— Start Extract provided —

INTERNATIONAL OIL POLLUTION COMPENSATION (IOPC) FUNDS MEETING AT IMO 21 – 25 October 2013

The IOPC 1192 Fund comprising its Administrative Council and Executive Committee, the Supplementary Fund Assembly and 1971 Administrative Council met at IMO from Monday 21 through Friday 25 October 2013. A number of items on the agenda were taken up with matters important to IOPC Funds’ internal functioning such as financial reporting, financial policies and procedures, secretariat and administrative matters, treaty matters and audit matters; the various papers submitted to the meeting on these subjects and others can be found on the website www.iopcfund.org/document services which is now available in English, French and Spanish. Points of interest to InterManager emanating from the meeting are as follows:

• OVERVIEW – REPORT BY THE DIRECTOR.

With respect to compensation matters, the Director drew the governing bodies’ attention to a new incident involving the 1992 Fund, namely the involvement of NESA R3 which had occurred in Oman. He also mentioned the incident involving the HAEKUP PACIFIC and HEBEI Spirit in the Republic of Korea, PRESTIGE off the coast of Spain, VOLGONEFT 139 in the Russian Federation and NISSOS AMORGOS in Venezuela. The IOPC Secretariat is carrying out work in cooperation with IMO on the promotion of the entry into force of the 2010 Hazardous and Noxious Substances (HNS) Protocol, further information on which can be found at: www.hnsconvention.org. The Director pointed out that on this, the occasion of the 35th anniversary, 113 States have ratified the 1992 Fund Convention and 30 States the Supplementary Fund Protocol, making it clear that the international liability and compensation regime remains popular and is working well.

• INCIDENTS INVOLVING THE 1971 IOPC FUND.
VISTABELLA. Following the reversal of an award to the Fund for €1,289,483 plus interest and costs by the Court of Appeal in Trinidad and Tobago, final leave to appeal to the Privy Council has been granted to the Fund and the hearing is expected to take place in June 2014.

— End Extract provided —
— Start Provided material —

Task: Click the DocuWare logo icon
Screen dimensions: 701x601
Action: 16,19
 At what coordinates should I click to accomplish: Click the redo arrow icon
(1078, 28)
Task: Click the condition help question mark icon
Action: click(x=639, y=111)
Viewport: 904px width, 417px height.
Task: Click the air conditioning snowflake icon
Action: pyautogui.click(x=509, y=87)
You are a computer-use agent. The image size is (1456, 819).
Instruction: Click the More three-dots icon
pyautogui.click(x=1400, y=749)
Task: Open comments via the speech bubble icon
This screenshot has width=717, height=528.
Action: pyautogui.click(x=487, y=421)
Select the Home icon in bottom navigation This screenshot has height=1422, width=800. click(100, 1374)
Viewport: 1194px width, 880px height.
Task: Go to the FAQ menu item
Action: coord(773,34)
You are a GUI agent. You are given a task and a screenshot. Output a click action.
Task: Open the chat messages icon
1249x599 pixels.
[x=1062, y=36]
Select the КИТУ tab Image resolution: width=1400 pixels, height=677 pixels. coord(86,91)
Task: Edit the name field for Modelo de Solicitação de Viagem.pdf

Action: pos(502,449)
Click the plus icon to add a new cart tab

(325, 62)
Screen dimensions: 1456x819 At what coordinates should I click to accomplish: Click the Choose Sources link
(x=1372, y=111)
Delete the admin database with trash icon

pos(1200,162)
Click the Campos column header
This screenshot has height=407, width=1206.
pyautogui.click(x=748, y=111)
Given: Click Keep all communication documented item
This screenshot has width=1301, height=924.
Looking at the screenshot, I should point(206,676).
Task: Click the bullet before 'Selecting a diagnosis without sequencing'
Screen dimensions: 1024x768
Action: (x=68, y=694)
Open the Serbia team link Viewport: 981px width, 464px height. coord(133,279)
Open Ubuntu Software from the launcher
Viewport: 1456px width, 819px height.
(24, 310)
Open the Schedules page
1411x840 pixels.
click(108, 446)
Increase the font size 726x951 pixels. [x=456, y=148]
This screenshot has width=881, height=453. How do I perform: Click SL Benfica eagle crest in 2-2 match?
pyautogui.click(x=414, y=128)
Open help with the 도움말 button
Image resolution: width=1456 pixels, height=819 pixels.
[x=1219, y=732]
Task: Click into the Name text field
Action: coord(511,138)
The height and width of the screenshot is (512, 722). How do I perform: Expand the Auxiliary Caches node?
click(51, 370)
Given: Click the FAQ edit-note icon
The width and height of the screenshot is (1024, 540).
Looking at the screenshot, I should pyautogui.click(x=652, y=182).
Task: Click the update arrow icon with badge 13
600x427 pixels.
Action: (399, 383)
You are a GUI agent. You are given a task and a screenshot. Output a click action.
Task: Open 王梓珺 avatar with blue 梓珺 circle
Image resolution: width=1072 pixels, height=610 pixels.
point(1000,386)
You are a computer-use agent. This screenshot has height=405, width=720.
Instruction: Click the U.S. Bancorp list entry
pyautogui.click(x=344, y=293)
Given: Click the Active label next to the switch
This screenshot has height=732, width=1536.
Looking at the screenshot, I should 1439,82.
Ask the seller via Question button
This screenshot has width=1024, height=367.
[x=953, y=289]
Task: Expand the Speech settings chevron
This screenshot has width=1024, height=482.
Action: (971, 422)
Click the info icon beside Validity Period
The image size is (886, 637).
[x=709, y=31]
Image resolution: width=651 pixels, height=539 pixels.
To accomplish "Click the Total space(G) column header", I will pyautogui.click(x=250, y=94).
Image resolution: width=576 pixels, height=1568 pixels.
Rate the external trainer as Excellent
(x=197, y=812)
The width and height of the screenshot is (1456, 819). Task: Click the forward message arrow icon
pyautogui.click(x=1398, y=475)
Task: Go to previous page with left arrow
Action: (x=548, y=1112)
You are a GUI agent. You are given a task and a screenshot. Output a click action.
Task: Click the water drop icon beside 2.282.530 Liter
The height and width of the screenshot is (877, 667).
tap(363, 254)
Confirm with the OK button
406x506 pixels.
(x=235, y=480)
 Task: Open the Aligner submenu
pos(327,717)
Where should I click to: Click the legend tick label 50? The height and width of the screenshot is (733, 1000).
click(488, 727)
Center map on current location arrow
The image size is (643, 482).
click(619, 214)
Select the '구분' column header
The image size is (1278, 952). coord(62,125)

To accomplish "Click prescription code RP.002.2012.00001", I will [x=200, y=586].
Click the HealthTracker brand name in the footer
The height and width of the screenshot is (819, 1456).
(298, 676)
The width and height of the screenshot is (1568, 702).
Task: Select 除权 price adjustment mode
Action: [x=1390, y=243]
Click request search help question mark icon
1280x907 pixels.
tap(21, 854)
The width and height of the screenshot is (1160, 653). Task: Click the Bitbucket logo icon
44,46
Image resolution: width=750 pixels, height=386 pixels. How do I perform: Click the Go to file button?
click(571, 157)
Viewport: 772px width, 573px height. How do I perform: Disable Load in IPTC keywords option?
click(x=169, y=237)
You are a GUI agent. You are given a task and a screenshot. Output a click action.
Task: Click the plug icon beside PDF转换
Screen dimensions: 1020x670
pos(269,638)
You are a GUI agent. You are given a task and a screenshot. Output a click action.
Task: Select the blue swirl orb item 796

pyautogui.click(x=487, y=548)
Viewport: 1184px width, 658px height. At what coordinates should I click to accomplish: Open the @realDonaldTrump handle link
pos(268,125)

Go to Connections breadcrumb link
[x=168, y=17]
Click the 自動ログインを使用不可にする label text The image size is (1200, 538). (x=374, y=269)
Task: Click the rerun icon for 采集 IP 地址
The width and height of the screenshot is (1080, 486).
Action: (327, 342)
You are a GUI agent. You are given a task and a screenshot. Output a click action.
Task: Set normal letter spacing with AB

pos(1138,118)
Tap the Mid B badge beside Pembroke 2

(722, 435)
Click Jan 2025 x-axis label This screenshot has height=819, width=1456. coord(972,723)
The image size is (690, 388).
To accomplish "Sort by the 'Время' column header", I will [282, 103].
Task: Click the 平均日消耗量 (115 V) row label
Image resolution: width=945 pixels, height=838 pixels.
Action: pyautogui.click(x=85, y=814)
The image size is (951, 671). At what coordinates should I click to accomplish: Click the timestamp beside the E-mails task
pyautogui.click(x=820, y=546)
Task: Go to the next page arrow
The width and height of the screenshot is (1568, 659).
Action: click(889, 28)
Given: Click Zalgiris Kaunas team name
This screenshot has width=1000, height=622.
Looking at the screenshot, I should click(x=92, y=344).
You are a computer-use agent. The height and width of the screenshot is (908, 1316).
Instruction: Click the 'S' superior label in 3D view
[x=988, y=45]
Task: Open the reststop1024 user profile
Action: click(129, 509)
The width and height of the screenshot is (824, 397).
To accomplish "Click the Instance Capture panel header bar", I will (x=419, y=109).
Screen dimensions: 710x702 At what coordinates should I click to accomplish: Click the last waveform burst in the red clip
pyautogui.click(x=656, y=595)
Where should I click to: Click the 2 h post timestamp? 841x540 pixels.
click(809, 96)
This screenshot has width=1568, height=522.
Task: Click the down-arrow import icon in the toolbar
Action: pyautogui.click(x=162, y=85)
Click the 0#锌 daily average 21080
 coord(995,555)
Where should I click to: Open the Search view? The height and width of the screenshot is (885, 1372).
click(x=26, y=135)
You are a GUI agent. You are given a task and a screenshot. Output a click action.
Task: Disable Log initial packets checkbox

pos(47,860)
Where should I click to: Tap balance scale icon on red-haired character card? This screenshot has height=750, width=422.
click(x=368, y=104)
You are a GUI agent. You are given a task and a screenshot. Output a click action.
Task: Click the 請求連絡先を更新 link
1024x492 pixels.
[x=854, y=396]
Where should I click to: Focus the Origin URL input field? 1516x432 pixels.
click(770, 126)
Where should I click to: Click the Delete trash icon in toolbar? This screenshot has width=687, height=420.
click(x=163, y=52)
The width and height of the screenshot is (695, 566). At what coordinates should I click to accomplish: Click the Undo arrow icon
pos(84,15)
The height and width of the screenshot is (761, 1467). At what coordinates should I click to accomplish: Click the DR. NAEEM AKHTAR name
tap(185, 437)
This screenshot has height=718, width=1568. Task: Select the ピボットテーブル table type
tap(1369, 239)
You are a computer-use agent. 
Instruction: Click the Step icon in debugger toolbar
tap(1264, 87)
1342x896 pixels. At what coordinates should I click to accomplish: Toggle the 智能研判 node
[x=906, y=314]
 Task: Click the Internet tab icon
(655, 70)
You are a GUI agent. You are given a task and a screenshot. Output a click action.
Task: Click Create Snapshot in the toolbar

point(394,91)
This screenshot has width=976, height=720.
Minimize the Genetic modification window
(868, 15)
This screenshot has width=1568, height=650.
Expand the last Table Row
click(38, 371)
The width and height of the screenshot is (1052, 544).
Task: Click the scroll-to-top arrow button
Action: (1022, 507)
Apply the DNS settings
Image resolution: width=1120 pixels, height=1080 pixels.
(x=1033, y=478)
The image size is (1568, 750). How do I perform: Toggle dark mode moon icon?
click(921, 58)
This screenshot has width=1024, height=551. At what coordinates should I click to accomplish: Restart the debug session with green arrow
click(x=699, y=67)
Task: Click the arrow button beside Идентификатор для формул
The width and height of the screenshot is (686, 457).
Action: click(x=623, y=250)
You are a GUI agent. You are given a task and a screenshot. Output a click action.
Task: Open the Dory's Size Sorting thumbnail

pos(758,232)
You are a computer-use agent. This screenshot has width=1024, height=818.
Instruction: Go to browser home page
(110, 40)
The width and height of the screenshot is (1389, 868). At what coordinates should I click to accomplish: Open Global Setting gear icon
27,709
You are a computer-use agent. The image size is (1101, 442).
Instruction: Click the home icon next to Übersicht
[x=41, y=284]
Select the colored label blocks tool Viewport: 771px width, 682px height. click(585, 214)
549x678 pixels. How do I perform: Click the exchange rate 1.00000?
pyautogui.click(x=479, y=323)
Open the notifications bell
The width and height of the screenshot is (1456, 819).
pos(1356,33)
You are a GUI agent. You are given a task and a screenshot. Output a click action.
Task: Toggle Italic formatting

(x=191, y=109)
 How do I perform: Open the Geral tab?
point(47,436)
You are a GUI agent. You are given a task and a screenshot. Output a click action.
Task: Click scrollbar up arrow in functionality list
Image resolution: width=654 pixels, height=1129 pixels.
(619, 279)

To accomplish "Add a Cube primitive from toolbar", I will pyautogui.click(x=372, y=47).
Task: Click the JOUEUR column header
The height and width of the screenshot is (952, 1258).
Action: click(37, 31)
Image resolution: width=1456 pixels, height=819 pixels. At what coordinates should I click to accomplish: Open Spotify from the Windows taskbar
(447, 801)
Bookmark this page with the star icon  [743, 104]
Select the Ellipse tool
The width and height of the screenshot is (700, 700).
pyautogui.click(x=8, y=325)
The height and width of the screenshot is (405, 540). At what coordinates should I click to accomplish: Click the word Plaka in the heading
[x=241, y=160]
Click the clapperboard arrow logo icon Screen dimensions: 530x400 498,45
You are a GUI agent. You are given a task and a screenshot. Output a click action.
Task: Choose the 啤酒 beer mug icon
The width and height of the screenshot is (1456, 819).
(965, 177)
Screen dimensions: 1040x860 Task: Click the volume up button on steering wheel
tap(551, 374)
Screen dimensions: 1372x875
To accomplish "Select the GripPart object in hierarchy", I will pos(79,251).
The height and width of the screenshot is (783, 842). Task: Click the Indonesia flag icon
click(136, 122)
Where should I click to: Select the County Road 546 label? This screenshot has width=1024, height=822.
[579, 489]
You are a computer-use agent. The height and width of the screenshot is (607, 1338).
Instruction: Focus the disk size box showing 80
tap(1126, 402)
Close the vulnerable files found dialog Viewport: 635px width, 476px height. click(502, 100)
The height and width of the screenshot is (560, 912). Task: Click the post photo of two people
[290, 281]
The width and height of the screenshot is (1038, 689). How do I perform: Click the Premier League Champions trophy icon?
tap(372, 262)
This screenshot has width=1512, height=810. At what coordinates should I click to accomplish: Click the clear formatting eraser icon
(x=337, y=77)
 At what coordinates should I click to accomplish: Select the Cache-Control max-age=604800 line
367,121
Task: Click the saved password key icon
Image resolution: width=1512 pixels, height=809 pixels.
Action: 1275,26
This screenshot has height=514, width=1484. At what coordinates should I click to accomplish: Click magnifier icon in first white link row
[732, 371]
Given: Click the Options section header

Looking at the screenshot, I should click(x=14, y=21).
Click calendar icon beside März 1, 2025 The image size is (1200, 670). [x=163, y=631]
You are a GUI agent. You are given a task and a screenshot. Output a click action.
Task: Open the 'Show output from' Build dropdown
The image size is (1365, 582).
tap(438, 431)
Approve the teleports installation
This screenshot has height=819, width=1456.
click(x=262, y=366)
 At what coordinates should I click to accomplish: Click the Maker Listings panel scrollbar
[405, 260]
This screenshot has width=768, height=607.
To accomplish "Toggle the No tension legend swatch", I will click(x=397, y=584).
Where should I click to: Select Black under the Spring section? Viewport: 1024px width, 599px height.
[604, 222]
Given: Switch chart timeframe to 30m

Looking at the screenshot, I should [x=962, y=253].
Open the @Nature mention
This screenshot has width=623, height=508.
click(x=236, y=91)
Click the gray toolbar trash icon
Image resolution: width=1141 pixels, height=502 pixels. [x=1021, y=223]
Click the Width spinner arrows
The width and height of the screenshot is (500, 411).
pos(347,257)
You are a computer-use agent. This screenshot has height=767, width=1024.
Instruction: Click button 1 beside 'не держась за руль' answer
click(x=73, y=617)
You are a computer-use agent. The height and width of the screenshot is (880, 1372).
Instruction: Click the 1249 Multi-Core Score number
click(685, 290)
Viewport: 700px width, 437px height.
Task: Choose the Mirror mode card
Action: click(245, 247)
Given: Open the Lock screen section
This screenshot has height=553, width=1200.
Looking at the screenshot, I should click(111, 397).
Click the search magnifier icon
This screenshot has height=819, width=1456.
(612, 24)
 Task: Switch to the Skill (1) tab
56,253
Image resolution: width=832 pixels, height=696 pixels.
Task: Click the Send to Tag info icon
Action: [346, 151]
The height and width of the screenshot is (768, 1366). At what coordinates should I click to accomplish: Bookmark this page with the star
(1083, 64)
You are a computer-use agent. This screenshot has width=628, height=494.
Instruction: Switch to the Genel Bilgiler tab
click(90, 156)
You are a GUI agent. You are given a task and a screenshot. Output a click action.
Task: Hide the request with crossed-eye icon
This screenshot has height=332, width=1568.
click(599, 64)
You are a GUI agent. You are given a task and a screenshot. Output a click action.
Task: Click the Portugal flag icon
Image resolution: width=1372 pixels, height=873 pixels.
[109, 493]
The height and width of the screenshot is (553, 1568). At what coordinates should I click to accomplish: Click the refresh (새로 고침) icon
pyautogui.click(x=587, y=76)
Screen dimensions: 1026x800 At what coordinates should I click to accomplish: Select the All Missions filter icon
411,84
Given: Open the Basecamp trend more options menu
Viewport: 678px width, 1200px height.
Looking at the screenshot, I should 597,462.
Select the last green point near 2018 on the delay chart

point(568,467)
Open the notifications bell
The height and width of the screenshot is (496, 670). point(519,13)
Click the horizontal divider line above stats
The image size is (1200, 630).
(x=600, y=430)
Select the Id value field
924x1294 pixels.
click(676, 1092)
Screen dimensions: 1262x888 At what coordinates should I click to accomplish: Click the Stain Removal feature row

— End Provided material —

**Requirement**
Reproduce verbatim the stretch of the IOPC Funds meeting report from "The IOPC 1192" through "BY THE DIRECTOR.".

**Solution to the problem**
The IOPC 1192 Fund comprising its Administrative Council and Executive Committee, the Supplementary Fund Assembly and 1971 Administrative Council met at IMO from Monday 21 through Friday 25 October 2013. A number of items on the agenda were taken up with matters important to IOPC Funds’ internal functioning such as financial reporting, financial policies and procedures, secretariat and administrative matters, treaty matters and audit matters; the various papers submitted to the meeting on these subjects and others can be found on the website www.iopcfund.org/document services which is now available in English, French and Spanish. Points of interest to InterManager emanating from the meeting are as follows:

• OVERVIEW – REPORT BY THE DIRECTOR.